A small but growing set of companies in the country are recognising same-sex partners of their LGBTQ+ employees as dependants for medical/health insurance and other benefits as employee wellness, diversity & inclusion and ESG (environment, social and governance) goals are increasingly becoming crucial for organisations.
FMCG major P&G India on Tuesday announced that all its company-offered medical and workplace benefits will be extended to partners of LGBTQ+ (lesbian, gay, bisexual, transgender, queer and other sexual identities) employees from April 1. This includes hospitalisation coverage to LGBTQ+ employees and their dependents.
Similarly, Tata Consumer Products announced the expansion of its group health insurance policy to cover the partners of LGBTQ employees in December 2021. Private lender Axis Bank rolled out a ‘ComeAsYouAre’ charter of policies in September 2021, allowing all employees to list their partners for mediclaim benefits irrespective of gender, sex or marital status.
Another Tata Group company, Tata Steel, had said in 2019 that their LGBTQ employees could disclose the identity of their partners and avail of HR benefits. Conglomerate Godrej Group, hotel chain La-Lit, consultancy firm Accenture and IT services providers Cognizant and IBM as well as co-working space provider WeWork India offer medical insurance to same-sex partners of their LGBTQ employees.
These changes have been enabled by the Supreme Court striking down a colonial-era rule of Section 377 in September 2018 to decriminalise homosexual relationships between consenting adults.
Abhishek Poddar, co-founder and CEO of employee health insurance platform Plum, says there has been an increasing demand from companies over the past two years to include LGBTQ+ health covers.
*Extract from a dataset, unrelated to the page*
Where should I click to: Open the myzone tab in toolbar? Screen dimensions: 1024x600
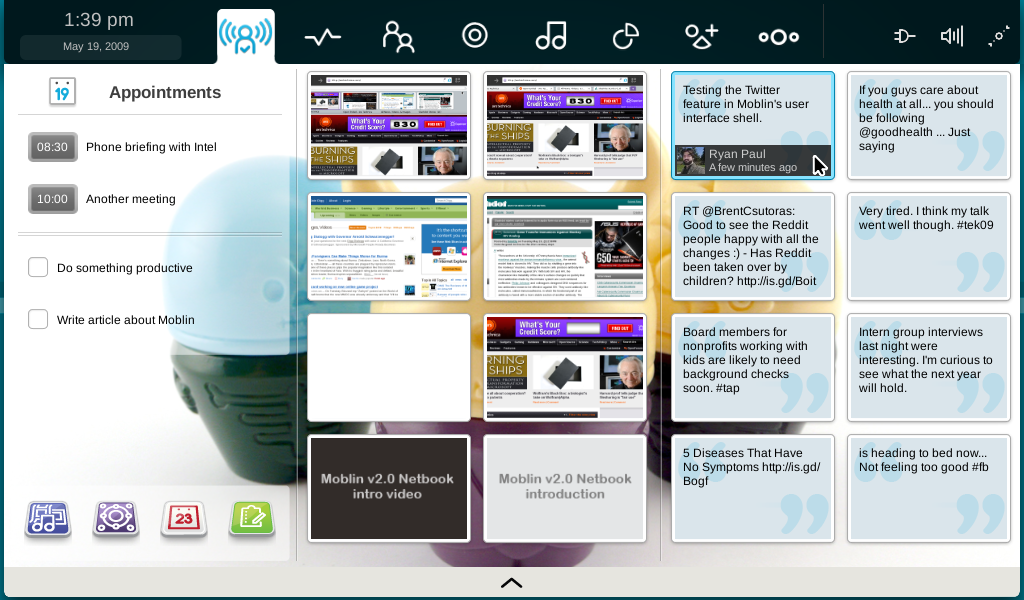coord(246,37)
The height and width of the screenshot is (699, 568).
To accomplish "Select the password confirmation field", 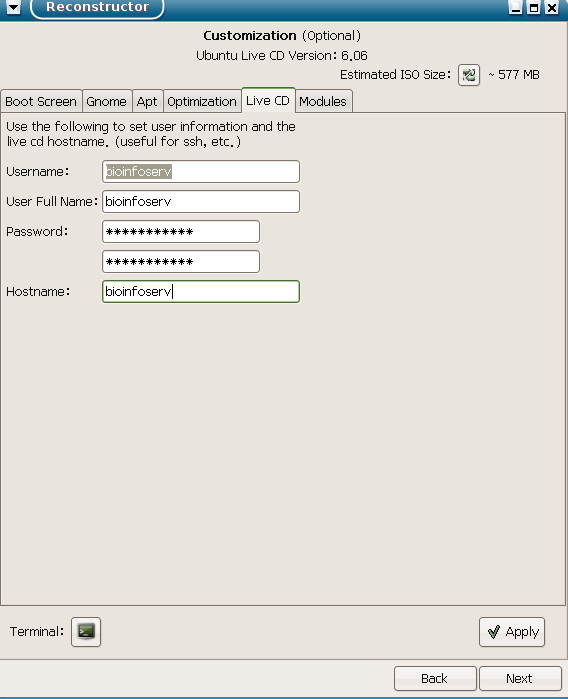I will pyautogui.click(x=181, y=262).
“Now, almost 1 in 2 companies approaching Plum proactively ask how to make their insurance policy more and more comprehensive and inclusive,” he said. More than 40 per cent of the around 1,000 companies they work with have enhanced their health insurance and benefits to make it more LGBTQ friendly. But he estimates less than 1 per cent of the total number of companies in India offer inclusive health insurance which covers LGBTQ+ benefits.
The other side of the coin are the insurers. Generally, Poddar says, the insurance industry wants to build innovative products without adding to the claims cost. Allowing same sex partners health coverage is one of the easiest ways to make the policy more inclusive without it affecting the claims cost for insurers, he adds, because the norm anyway is to extend insurance benefits to both the employee and their spouse/dependant.
In instances where a policy change may increase the cost impact such as including gender re-assignment surgery, they tell the organisation how much the insurance premium will go up per employee. “What we have seen is that most companies are ready to pay for it. It is true that some of the companies pass on the premium cost to employees. But in our data sets, 70 per cent of the companies don’t pass the insurance premium costs to the employees,” he pointed out.
For instance, Axis Bank’s policy covers costs for gender affirmation processes including psychiatric costs and costs of surgical interventions. It also includes leaves for transgender and intersex employees undergoing gender affirmation surgery.
But Poddar cautions that LGBTQ+ is only a subset of inclusion. “If you call your health insurance benefit LGBTQ+, a live-in partner of a different sex will not be covered under it. If you say inclusive, you are covering same-sex partner, trans-gender partner and live-in partner (for someone who has chosen not to marry). This is one difference between an inclusive cover and an LGBTQ cover,” he said.